Job Description

Department

Quality Control

Designation

Executive / Sr. Executive – Quality Control

Reporting To

Section Head – Quality Control

Location

Ambernath, Maharashtra, India

Educational Qualification

Master’s Degree in Chemistry or Life Sciences

Experience

8–10 years of relevant experience in Peptide Quality Control or Pharmaceutical Industry

About Us

PolyPeptide Group is a specialized Contract Development & Manufacturing Organization (CDMO) focused on peptide- and oligonucleotide-based active pharmaceutical ingredients (APIs). With global GMP-certified manufacturing facilities across Europe, the U.S., and India, PolyPeptide supports pharmaceutical and biotechnology companies from pre-clinical development through commercial manufacturing while contributing to therapies that improve millions of lives worldwide.

Purpose of the Role

To support Peptide Quality Control operations through analysis, characterization, and quality assessment of synthetic peptides using LC-MS and related analytical techniques. The role involves analytical method development, troubleshooting, data interpretation, regulatory documentation, and ensuring compliance with GMP, GLP, and global regulatory standards.

Key Responsibilities

• Perform peptide purity and identity analysis using:

  • LC-MS

  • HPLC

  • UPLC

  • GC systems

• Conduct routine quality control testing of:

  • Raw materials

  • Intermediates

  • Finished peptide products

• Develop, optimize, validate, and transfer analytical methods for peptide QC analysis.

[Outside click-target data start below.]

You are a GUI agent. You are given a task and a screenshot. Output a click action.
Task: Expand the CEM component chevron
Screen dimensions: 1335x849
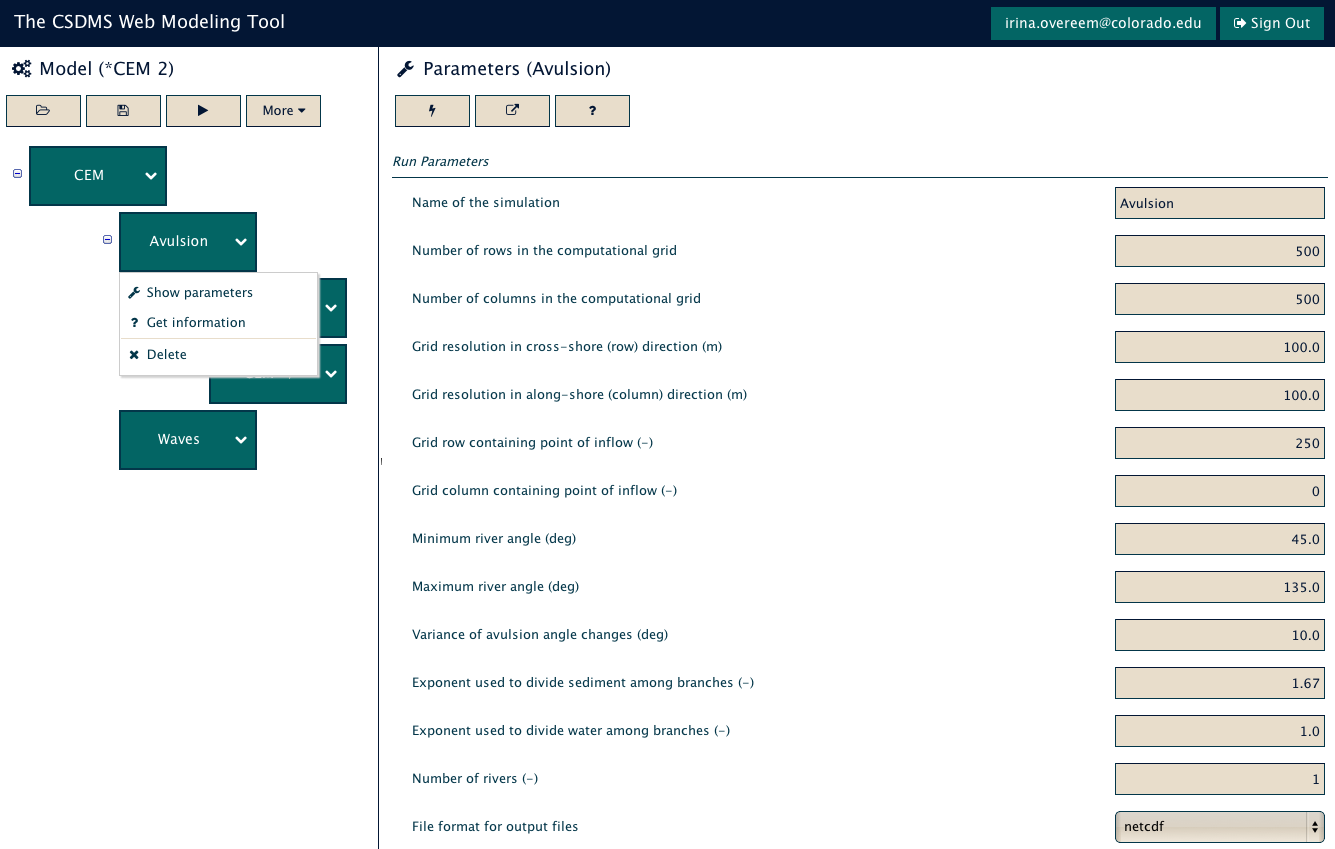(x=150, y=176)
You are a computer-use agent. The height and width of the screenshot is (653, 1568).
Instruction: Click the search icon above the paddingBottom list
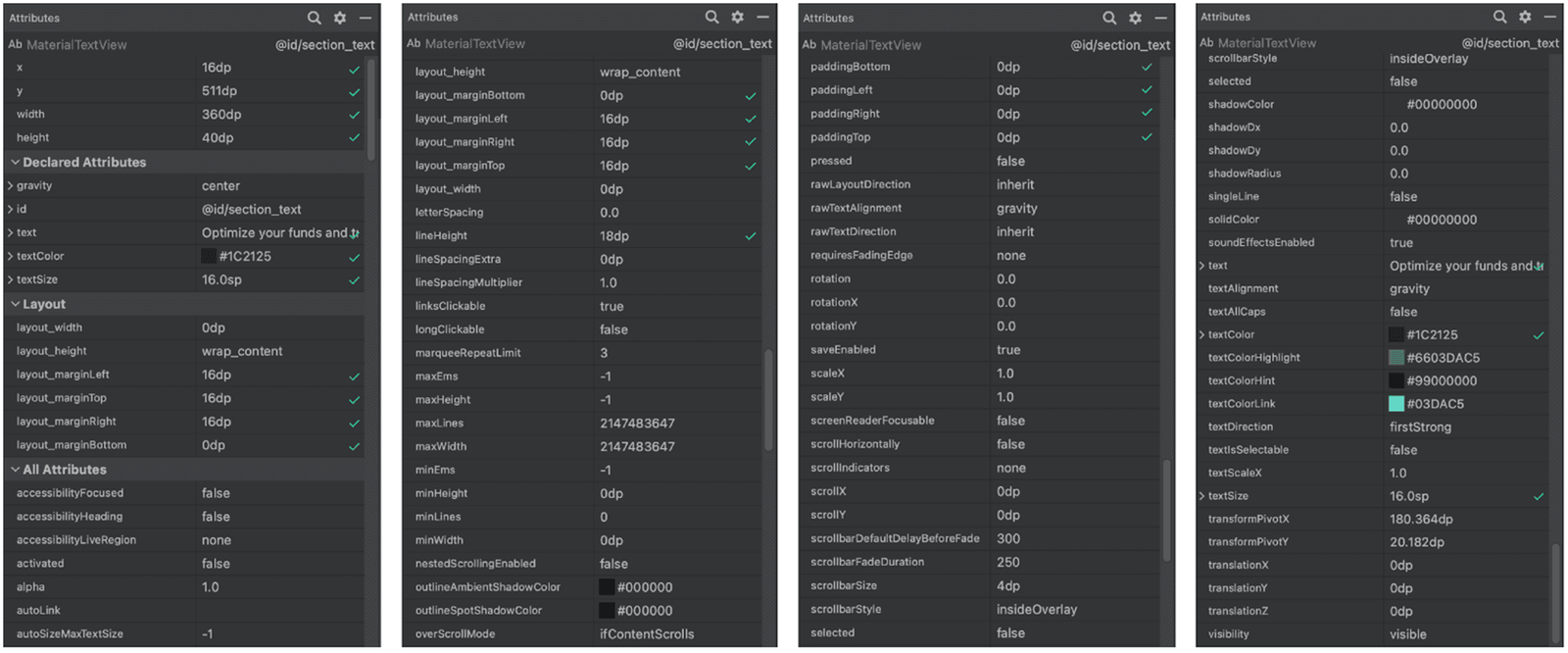pyautogui.click(x=1109, y=18)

• Interpret chromatographic and mass spectral data for peptide characterization and impurity profiling.

• Troubleshoot analytical and instrument-related issues associated with LC-MS and related systems.

• Ensure calibration, qualification, and preventive maintenance of laboratory instruments and equipment.

• Prepare and review:

  • Analytical reports

  • Certificates of Analysis (COAs)

  • SOPs

  • Validation protocols and reports

  • Specifications and analytical documentation

• Ensure compliance with:

  • GMP

  • GLP

  • FDA guidelines

  • ICH guidelines

  • Internal quality standards

• Investigate:

  • OOS (Out of Specification) results

  • OOT (Out of Trend) results

  • Deviations and laboratory incidents

• Participate in root cause analysis, CAPA implementation, and risk assessment activities.

• Maintain accurate documentation and ensure data integrity practices as per regulatory requirements.

• Support internal audits, customer audits, and regulatory inspections while ensuring audit readiness.

• Coordinate with R&D, Production, QA, and cross-functional teams for smooth analytical operations and issue resolution.

• Ensure laboratory safety compliance and adherence to good laboratory practices.

Required Skills & Competencies

• Strong technical expertise in:

  • LC-MS

  • HPLC

  • UPLC

  • GC analytical techniques

• Good understanding of:

  • Peptide analysis and characterization

  • GMP and GLP requirements

  • FDA and ICH guidelines

  • Data Integrity practices

• Experience in analytical method development and validation.

• Strong troubleshooting and investigation skills for analytical instruments and laboratory deviations.

• Good documentation, technical writing, and data handling capabilities.

• Strong analytical thinking and problem-solving skills.

• High attention to detail with a quality-focused mindset.

• Effective communication and collaboration skills.

• Ability to work independently and manage multiple priorities in a GMP environment.

Preferred Attributes

• Experience in peptide manufacturing or peptide analytical characterization preferred.

• Exposure to regulatory audits such as USFDA, MHRA, EU GMP, or WHO audits will be an added advantage.

• Familiarity with laboratory software, chromatography data systems (CDS), or LIMS preferred.

• Self-driven professional with strong ownership and compliance orientation.

Why Join Us at PolyPeptide Group

At PolyPeptide Group, you will work at the forefront of peptide therapeutics — one of the fastest-growing and most innovative segments in the pharmaceutical industry. As part of a global CDMO organization, you will gain exposure to advanced analytical technologies, international quality standards, and collaborative global projects that contribute to life-saving therapies worldwide.